● Directions for this task:
Among the lines below, take the one holding "Instruction: Open 해설강의 보기 for question 7", the one holding "Task: Toggle the Гувернер checkbox off", and all lines between them. Set them down exactly.

● ● ● ● ●

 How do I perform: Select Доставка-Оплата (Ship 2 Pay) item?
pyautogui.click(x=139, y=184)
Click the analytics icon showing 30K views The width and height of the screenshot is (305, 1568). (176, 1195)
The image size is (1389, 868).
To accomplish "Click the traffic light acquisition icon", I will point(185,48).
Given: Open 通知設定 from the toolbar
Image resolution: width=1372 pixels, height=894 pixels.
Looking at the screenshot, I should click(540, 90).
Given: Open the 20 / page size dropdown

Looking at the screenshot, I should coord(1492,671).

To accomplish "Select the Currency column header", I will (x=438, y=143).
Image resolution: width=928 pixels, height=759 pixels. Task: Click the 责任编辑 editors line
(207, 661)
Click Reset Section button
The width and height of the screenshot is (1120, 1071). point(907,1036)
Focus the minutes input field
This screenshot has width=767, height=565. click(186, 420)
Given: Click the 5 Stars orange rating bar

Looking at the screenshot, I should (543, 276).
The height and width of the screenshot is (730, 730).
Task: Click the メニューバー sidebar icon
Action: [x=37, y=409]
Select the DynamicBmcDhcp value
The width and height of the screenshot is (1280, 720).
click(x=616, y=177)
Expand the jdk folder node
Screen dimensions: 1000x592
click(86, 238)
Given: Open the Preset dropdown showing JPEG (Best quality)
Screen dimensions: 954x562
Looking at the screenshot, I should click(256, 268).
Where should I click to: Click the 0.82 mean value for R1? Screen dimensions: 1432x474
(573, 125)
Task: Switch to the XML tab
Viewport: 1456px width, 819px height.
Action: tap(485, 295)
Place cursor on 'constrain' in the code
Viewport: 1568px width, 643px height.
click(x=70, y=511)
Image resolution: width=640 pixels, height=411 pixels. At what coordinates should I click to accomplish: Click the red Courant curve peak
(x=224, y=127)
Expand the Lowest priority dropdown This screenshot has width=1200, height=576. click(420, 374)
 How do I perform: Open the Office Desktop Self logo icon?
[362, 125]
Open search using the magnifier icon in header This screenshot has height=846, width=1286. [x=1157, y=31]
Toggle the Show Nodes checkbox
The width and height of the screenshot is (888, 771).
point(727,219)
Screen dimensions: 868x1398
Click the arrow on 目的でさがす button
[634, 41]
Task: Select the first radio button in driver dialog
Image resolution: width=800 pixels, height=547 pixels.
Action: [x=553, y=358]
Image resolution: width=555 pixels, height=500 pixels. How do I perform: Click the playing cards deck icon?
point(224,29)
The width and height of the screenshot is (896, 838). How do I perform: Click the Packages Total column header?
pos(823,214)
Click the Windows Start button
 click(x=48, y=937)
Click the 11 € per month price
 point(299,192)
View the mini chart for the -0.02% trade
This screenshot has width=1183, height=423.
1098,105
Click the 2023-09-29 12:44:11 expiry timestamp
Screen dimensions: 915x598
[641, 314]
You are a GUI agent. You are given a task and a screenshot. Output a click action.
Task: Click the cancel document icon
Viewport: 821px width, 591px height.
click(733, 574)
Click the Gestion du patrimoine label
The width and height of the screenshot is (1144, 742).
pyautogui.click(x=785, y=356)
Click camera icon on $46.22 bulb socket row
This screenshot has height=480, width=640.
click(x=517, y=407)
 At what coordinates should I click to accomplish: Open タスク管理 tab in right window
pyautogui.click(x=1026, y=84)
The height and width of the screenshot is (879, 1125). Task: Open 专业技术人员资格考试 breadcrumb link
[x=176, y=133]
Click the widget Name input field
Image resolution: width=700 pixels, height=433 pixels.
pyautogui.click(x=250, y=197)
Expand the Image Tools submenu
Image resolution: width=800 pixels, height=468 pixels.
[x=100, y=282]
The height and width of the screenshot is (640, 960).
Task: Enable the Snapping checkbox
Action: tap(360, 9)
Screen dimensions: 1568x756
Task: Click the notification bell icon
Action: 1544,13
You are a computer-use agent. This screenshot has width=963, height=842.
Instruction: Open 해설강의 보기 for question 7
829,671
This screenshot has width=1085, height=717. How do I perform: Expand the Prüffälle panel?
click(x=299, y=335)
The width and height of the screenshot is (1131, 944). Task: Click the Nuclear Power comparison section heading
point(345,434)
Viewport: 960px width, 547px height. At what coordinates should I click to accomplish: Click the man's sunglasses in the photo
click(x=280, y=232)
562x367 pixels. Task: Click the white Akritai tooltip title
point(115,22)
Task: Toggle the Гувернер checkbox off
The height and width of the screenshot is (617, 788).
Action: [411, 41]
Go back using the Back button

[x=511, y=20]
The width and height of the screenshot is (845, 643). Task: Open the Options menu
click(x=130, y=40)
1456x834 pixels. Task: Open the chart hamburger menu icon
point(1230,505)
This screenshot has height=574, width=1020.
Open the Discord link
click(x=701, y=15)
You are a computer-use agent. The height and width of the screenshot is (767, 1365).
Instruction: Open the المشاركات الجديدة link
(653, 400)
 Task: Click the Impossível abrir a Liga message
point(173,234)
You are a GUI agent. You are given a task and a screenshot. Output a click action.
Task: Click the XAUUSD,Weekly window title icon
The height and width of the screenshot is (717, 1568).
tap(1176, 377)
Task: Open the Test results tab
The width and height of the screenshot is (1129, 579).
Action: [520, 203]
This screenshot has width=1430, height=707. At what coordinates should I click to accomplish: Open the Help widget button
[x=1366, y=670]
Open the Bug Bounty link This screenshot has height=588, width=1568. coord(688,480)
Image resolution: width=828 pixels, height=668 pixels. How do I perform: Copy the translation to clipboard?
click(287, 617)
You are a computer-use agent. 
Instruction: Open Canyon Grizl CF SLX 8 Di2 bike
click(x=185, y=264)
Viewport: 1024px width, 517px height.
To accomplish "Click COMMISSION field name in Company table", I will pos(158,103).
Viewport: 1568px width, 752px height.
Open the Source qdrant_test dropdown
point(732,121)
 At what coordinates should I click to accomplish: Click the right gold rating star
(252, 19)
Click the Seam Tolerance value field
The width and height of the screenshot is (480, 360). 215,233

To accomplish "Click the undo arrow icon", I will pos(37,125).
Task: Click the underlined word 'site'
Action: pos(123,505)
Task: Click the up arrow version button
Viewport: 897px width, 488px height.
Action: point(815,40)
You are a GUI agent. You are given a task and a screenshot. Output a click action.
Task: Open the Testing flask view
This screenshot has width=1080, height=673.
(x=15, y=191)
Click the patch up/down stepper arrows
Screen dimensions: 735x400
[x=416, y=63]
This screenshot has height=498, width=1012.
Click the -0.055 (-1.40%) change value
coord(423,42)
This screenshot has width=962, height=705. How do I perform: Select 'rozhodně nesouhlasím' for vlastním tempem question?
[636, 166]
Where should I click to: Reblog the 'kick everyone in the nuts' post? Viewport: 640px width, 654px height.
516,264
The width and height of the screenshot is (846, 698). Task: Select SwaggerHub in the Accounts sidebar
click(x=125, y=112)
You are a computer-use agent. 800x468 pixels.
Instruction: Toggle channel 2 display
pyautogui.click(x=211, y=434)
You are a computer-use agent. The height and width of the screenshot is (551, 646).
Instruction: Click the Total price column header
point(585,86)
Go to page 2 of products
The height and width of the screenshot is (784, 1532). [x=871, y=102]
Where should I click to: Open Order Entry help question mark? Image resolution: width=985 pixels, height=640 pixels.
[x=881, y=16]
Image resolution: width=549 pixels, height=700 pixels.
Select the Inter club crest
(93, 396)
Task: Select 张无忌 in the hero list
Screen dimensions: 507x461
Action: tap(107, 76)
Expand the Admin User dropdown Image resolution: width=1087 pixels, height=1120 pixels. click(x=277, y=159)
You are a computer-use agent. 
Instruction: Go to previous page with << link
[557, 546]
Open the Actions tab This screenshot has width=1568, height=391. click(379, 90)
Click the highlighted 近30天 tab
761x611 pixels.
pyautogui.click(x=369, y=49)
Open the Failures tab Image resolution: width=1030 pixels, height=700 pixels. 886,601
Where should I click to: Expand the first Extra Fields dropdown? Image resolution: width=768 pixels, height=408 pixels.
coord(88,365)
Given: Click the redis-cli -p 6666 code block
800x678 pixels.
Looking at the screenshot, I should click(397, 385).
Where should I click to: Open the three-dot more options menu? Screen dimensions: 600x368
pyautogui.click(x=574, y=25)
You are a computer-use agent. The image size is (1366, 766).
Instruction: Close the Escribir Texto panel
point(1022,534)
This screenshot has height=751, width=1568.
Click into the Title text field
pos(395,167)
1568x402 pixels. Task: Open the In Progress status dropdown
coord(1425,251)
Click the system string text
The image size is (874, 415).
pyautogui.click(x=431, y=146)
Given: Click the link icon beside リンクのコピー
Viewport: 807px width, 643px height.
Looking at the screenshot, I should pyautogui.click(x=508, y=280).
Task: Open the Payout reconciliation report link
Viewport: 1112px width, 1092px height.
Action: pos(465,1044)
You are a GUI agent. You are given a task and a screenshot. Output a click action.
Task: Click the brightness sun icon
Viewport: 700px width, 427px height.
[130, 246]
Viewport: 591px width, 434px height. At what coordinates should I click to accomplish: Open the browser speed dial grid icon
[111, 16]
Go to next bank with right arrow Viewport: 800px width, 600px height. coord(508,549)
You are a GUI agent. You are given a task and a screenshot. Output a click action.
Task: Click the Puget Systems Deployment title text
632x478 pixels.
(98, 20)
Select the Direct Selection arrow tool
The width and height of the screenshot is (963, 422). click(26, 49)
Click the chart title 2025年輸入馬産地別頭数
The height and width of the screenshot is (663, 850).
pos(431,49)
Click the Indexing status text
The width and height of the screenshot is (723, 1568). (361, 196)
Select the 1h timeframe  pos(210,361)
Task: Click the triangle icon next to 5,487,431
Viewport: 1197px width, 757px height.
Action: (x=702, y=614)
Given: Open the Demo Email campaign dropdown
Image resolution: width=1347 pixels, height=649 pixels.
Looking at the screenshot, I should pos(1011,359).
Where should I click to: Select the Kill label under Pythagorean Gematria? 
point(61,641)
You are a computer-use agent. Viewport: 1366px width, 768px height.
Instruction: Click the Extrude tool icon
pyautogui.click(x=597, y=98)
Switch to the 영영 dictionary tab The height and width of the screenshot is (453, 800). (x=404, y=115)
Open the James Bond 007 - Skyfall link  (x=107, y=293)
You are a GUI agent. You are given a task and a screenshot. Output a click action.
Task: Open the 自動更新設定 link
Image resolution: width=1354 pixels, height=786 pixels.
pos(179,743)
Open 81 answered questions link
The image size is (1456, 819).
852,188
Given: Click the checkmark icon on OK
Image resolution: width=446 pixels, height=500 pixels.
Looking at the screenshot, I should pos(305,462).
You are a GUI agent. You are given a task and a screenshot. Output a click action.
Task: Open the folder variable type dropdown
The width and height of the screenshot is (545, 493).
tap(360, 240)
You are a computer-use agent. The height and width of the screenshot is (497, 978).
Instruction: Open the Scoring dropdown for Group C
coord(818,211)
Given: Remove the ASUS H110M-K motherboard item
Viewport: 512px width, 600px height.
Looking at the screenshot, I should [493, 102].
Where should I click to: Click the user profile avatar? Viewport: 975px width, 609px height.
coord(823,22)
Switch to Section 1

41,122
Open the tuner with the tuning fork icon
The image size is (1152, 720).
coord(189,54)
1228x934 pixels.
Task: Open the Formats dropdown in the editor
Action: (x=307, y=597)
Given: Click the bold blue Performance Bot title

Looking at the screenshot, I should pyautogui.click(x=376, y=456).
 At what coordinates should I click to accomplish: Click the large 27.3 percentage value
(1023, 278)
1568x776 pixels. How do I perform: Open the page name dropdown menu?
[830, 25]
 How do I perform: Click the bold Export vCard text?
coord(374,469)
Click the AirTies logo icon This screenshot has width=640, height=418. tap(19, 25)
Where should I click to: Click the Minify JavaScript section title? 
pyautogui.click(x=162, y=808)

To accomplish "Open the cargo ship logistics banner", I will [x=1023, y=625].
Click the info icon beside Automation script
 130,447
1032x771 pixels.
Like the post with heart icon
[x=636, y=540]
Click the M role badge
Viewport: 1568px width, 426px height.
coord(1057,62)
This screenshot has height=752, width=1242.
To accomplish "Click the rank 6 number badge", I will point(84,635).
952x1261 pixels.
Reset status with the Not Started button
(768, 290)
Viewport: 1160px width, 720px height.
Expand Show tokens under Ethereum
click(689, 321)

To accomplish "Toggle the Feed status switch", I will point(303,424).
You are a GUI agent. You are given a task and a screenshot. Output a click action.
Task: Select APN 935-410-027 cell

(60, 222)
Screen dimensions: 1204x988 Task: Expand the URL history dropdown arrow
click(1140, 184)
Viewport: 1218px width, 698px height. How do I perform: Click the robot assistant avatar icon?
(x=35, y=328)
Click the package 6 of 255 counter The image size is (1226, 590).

● ● ● ● ●

● Result of the exercise:
Instruction: Open 해설강의 보기 for question 7
829,671
This screenshot has width=1085, height=717. How do I perform: Expand the Prüffälle panel?
click(x=299, y=335)
The width and height of the screenshot is (1131, 944). Task: Click the Nuclear Power comparison section heading
point(345,434)
Viewport: 960px width, 547px height. At what coordinates should I click to accomplish: Click the man's sunglasses in the photo
click(x=280, y=232)
562x367 pixels. Task: Click the white Akritai tooltip title
point(115,22)
Task: Toggle the Гувернер checkbox off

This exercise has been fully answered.